■ EXERCISE GOAL ■
Output the passage of the article on workforce skill gaps in India between "Green and ESG" and "Intelligence Report 2026’.", inclusive, copied word for word.

■ EXTRACT ■
——

HomeBusinessNearly 1 in 2 firms in India identify AI,...

Nearly 1 in 2 firms in India identify AI, digital, data skills as key workforce constraint

New Delhi, May 24 (IANS) As artificial intelligence (AI) unfolds an exciting yet uncertain future at the global level, 45 per cent of organisations in India identify AI, digital, and data skills as their single largest workforce constraint, according to a new report.

Around 54 per cent of organisations report moderate to low urgency on AI investment in the country.

Green and ESG capabilities follow, with 41 per cent reporting a large gap. Only one in 14 organisations qualifies as advanced in ESG talent capability, while 31 per cent remain in the awareness and planning stage, says the ‘SHRM India Skill Intelligence Report 2026’.

The learning investment picture makes this harder to fix. Nearly 60 per cent of L&D budgets go toward digital self-paced content and classroom instruction.

On gig workforce models, the hesitation is a trust problem, not a regulation problem. About 53 per cent of adoption barriers relate to skill quality and career continuity. Just 13 per cent cite regulatory complexity, said the report.

——

■ PROVIDED DATA ■

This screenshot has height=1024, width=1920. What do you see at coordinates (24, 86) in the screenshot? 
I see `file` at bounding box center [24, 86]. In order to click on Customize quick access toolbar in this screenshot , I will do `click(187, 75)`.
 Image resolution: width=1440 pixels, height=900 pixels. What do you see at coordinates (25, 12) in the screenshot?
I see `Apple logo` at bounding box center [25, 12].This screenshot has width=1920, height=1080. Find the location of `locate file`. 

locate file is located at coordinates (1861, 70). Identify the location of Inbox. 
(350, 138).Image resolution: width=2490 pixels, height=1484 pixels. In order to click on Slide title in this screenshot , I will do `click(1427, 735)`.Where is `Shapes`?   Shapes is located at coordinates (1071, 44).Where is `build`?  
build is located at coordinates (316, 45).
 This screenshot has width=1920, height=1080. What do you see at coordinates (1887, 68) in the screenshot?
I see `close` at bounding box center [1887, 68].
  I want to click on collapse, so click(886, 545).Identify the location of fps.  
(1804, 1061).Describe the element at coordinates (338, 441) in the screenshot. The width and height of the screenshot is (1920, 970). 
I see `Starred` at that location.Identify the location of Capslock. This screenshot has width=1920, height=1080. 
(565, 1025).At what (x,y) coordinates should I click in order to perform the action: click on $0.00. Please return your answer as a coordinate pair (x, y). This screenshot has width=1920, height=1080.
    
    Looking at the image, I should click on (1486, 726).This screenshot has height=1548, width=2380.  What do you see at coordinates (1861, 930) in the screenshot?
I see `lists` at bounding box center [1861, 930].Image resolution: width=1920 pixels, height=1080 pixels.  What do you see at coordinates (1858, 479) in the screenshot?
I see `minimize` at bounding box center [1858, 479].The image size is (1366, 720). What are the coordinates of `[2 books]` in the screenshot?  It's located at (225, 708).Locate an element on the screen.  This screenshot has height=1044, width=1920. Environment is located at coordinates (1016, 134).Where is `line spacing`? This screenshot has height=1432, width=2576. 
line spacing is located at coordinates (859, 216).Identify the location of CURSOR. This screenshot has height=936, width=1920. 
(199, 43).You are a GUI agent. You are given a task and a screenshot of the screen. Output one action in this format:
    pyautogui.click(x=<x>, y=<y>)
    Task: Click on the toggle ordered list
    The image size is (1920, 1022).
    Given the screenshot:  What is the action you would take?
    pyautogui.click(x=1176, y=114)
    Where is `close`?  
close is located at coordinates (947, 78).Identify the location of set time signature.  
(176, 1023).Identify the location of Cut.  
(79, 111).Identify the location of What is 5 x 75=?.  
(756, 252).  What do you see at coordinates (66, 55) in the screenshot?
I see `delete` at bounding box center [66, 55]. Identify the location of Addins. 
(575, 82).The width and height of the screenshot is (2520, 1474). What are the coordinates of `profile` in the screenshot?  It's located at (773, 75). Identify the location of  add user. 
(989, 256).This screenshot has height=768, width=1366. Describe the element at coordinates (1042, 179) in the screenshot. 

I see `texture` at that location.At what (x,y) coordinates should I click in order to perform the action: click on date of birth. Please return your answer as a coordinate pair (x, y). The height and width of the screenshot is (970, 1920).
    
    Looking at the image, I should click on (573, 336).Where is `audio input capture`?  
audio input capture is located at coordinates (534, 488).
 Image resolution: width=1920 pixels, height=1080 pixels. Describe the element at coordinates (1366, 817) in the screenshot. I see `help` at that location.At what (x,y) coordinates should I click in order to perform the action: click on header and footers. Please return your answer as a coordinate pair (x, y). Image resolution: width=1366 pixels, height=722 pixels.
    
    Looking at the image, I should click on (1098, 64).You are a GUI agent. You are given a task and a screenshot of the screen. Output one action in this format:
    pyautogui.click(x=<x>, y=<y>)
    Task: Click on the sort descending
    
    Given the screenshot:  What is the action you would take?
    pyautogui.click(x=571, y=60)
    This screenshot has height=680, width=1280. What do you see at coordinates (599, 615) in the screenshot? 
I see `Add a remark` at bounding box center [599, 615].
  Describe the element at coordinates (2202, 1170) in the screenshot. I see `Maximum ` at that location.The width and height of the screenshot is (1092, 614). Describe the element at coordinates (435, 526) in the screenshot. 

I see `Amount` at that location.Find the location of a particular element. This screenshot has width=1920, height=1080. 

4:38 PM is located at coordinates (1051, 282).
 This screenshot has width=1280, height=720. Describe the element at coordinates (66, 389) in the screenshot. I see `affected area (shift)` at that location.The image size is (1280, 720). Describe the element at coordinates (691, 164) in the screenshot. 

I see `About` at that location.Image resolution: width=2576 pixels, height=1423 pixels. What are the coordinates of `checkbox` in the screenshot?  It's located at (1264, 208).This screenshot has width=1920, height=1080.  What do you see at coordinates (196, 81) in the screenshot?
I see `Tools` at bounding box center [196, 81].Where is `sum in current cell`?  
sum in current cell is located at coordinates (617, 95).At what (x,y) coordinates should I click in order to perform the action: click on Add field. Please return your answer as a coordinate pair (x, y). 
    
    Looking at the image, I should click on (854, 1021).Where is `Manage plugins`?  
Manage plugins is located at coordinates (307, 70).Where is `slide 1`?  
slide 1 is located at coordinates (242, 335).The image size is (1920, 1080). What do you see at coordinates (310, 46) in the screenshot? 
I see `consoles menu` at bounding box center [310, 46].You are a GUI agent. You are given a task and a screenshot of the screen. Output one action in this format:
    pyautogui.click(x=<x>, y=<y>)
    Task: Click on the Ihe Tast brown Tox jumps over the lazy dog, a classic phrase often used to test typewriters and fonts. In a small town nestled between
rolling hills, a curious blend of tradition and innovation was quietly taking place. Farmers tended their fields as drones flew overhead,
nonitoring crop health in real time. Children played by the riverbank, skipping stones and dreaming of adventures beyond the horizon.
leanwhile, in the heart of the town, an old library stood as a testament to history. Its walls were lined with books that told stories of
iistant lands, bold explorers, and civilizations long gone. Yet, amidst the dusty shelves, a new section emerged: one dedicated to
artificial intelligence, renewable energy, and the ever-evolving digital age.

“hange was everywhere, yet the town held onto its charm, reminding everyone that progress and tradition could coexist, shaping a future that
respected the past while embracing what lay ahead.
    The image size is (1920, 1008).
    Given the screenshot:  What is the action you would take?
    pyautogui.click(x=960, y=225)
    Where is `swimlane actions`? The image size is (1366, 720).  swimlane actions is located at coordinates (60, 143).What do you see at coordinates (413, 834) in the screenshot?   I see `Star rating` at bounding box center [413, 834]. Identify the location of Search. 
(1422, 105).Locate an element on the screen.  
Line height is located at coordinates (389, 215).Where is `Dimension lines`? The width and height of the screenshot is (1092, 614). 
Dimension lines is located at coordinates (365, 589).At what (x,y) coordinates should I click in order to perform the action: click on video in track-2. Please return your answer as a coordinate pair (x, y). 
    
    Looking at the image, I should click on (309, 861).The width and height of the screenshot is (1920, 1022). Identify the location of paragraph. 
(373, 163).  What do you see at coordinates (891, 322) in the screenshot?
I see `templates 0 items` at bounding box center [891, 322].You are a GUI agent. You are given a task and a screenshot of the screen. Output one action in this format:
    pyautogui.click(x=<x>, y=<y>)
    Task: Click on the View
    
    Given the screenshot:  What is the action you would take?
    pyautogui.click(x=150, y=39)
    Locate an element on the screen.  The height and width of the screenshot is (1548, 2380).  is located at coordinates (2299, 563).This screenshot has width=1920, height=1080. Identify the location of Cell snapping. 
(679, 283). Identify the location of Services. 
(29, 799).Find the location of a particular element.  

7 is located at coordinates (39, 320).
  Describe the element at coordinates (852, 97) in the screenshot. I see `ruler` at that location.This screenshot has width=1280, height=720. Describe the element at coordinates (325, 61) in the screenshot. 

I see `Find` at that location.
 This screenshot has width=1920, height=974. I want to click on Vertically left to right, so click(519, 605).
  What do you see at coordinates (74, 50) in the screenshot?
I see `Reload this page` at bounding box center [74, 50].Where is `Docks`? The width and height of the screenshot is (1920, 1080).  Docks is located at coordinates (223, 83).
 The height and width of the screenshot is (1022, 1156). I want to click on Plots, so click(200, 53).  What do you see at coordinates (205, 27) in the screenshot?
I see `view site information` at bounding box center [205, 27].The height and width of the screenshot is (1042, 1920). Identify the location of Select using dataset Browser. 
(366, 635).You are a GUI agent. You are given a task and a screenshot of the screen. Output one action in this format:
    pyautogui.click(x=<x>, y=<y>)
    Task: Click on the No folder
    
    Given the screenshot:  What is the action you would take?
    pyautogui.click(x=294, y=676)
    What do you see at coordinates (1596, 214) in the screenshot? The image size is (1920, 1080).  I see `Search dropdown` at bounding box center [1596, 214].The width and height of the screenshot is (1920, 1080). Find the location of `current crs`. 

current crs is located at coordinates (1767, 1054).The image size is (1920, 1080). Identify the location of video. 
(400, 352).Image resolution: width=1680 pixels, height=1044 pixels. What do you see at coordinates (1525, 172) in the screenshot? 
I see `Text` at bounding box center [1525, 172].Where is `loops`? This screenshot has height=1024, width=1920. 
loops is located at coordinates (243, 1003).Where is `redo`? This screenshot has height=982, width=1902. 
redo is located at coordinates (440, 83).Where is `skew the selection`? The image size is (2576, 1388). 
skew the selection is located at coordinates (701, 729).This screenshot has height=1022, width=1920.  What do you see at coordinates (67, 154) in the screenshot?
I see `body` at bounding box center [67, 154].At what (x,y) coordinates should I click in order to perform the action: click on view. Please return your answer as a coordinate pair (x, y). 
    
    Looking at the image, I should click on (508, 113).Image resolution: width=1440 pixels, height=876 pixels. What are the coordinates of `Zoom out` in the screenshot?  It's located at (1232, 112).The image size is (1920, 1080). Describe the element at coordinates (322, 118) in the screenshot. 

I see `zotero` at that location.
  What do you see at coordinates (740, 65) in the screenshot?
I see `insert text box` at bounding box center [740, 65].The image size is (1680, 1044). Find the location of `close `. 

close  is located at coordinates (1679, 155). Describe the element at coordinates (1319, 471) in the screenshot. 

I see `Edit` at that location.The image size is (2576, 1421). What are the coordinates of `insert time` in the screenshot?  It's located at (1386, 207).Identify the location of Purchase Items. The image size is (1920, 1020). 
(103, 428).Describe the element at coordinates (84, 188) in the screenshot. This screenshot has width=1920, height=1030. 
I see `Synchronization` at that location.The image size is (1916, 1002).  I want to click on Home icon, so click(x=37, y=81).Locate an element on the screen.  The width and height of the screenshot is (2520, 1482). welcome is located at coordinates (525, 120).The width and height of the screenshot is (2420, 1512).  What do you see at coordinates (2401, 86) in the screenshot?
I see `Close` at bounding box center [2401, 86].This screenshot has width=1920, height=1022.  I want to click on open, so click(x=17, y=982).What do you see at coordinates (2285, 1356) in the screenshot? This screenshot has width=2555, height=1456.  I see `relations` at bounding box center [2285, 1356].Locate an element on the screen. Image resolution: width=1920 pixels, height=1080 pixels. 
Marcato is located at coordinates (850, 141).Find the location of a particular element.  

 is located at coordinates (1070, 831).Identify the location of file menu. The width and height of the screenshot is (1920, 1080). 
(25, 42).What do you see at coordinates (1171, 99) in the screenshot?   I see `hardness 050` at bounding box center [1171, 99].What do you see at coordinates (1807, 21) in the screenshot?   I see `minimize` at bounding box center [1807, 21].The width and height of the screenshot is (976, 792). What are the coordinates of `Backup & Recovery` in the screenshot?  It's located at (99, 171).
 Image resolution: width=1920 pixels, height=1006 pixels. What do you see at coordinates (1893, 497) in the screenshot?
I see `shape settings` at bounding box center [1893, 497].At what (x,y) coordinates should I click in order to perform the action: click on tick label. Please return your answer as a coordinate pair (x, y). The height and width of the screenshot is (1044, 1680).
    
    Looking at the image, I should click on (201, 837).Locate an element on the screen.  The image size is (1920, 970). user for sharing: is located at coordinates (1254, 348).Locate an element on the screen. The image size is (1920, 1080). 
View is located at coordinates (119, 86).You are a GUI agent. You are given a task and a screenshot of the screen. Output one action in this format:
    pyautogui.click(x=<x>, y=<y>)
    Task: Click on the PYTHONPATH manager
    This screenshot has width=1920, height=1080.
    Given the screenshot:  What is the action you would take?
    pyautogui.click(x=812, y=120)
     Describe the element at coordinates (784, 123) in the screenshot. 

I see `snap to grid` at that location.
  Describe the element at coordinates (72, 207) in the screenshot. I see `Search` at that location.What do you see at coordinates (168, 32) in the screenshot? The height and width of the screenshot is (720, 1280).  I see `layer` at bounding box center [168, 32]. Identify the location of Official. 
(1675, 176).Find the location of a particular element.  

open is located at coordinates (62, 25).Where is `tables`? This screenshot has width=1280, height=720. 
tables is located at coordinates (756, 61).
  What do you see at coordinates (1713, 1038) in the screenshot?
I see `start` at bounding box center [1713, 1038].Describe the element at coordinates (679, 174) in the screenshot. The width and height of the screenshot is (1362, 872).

——

■ SOLUTION BELOW ■
Green and ESG capabilities follow, with 41 per cent reporting a large gap. Only one in 14 organisations qualifies as advanced in ESG talent capability, while 31 per cent remain in the awareness and planning stage, says the ‘SHRM India Skill Intelligence Report 2026’.